Rickard Gustafsson | Saturday, 19 July 2025
To begin with, I’ve spotted the river monster I mentioned last time. It wasn’t the monster trout that I had hoped for. For a while I thought it could have been a splash cake sed by the river, but spending a lot of time by that stretch of the river never seeing it happen the dream of a big fish lived on. Until I spotted something swimming in the river. A beaver. And as I got closer the beaver got annoyed and again show its disapproval of me being there. It smack down hard in the water, twice, with its tail. Causing a huge splash of water and a loud smack. As a big fish jumping. Well at least now I don’t have to leave thinking that I missed my shot at a monster.
I’ve caught a decent number of trout and grayling. Some even approaching big.

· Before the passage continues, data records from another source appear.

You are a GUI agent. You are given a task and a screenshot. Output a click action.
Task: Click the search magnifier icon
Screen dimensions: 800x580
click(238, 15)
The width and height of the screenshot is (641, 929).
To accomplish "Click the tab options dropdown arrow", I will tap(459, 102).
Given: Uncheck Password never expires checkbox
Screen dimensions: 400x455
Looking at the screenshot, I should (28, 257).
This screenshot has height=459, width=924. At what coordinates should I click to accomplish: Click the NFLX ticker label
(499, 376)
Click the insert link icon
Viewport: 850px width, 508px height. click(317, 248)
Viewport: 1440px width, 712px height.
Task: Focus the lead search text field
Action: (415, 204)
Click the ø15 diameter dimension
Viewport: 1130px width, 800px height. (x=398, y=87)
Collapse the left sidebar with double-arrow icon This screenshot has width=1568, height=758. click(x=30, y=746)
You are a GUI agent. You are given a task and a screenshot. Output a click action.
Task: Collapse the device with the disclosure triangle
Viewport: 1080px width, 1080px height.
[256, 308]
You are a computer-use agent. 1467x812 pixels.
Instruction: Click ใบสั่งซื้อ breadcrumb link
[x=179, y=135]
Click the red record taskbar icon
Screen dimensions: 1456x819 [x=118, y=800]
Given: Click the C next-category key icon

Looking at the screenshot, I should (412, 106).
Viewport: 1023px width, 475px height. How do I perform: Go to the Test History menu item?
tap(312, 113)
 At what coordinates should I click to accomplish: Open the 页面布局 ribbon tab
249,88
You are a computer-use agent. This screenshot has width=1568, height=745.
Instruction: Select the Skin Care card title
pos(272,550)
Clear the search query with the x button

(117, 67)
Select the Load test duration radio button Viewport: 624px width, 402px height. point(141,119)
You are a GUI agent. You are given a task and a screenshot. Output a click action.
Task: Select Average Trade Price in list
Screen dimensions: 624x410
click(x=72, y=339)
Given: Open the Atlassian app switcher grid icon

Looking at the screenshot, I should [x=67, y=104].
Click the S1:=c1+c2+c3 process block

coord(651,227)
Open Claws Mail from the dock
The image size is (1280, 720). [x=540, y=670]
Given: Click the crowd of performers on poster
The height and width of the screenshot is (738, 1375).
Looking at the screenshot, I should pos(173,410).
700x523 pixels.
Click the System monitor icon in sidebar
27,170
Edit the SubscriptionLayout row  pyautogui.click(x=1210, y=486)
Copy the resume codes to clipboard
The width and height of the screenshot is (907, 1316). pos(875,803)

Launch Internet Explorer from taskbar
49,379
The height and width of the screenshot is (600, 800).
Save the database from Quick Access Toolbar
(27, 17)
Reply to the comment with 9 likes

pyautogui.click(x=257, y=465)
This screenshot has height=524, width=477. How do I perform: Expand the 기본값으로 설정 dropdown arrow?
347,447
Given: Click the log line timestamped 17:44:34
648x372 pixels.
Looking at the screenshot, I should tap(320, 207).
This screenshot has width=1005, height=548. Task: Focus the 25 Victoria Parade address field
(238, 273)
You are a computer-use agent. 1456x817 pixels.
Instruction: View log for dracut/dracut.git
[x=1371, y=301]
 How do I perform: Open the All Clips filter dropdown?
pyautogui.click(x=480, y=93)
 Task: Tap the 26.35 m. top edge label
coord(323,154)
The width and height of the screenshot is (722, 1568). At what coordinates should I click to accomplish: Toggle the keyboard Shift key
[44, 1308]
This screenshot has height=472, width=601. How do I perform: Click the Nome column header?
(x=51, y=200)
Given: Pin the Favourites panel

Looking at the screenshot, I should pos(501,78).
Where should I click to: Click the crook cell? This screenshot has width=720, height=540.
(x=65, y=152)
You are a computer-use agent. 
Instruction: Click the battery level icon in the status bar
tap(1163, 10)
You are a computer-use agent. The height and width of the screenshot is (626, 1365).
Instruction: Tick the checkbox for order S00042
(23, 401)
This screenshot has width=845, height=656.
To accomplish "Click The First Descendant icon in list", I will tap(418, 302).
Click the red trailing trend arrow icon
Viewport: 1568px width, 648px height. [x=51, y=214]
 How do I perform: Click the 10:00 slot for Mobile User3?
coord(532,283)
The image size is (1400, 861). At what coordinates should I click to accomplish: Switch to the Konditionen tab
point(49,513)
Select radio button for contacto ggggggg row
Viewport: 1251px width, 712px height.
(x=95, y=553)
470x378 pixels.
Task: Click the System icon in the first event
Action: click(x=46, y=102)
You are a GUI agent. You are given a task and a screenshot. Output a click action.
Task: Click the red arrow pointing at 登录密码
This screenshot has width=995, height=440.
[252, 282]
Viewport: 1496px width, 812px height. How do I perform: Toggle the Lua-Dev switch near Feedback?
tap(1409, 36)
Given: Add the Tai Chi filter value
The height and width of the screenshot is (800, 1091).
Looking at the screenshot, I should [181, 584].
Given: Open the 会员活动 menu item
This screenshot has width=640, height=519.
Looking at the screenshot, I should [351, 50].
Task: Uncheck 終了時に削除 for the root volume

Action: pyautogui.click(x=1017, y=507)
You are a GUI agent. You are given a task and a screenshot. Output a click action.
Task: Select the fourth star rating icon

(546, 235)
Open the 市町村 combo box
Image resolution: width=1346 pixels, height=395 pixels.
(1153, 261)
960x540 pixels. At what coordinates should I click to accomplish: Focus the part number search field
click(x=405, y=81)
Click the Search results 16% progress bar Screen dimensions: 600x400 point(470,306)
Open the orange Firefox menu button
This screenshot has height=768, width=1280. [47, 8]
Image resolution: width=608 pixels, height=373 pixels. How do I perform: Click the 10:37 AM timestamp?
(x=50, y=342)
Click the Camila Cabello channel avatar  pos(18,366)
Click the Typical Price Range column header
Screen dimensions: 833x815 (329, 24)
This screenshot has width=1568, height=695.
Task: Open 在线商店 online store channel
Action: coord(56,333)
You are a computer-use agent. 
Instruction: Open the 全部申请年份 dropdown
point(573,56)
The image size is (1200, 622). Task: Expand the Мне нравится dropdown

I do very little stream fishing so I’ve learned and discovered some things during my fishing. Like what a long and a short cast is. What I did consider a short cast was actually quite a long cast. That short casts are most of the time better, each day learning that casts could always be shorter. That by sometimes doing a lazy Spey, forming the D-loop and waiting for the anchor to drift in place, and getting strikes next to me.
Even if I’ve learned that it is best to keep the casts short, spending most of my time with less than a meter of line outside of the rod tip, I’ve had great use of my practice. During my training sessions I often end up just playing around with variations of Spey casts, anything I can come up with. And I would say that Spey casts are the king of casts for stream fishing. They make you more efficient and keeps your flies out of the bushes.
Not needing to strip the line in to start the next cast, just reposition and cast again makes things faster. Slipping and shooting line makes things even more efficient.
And catching fish with a long tricky Spey cast is quite satisfying.
Other things I’ve learned. That some fish like dragged flies. Small trout can have eyes bigger than their stomach and hit BIG streamers hard. Nothing new but always surprising how small fish you catches sometimes. The principle of the bucket cast can be used for line management on long casts. Collect the line and drop it in a pile and overcome drag for the cast. The HT4 is a magic stick.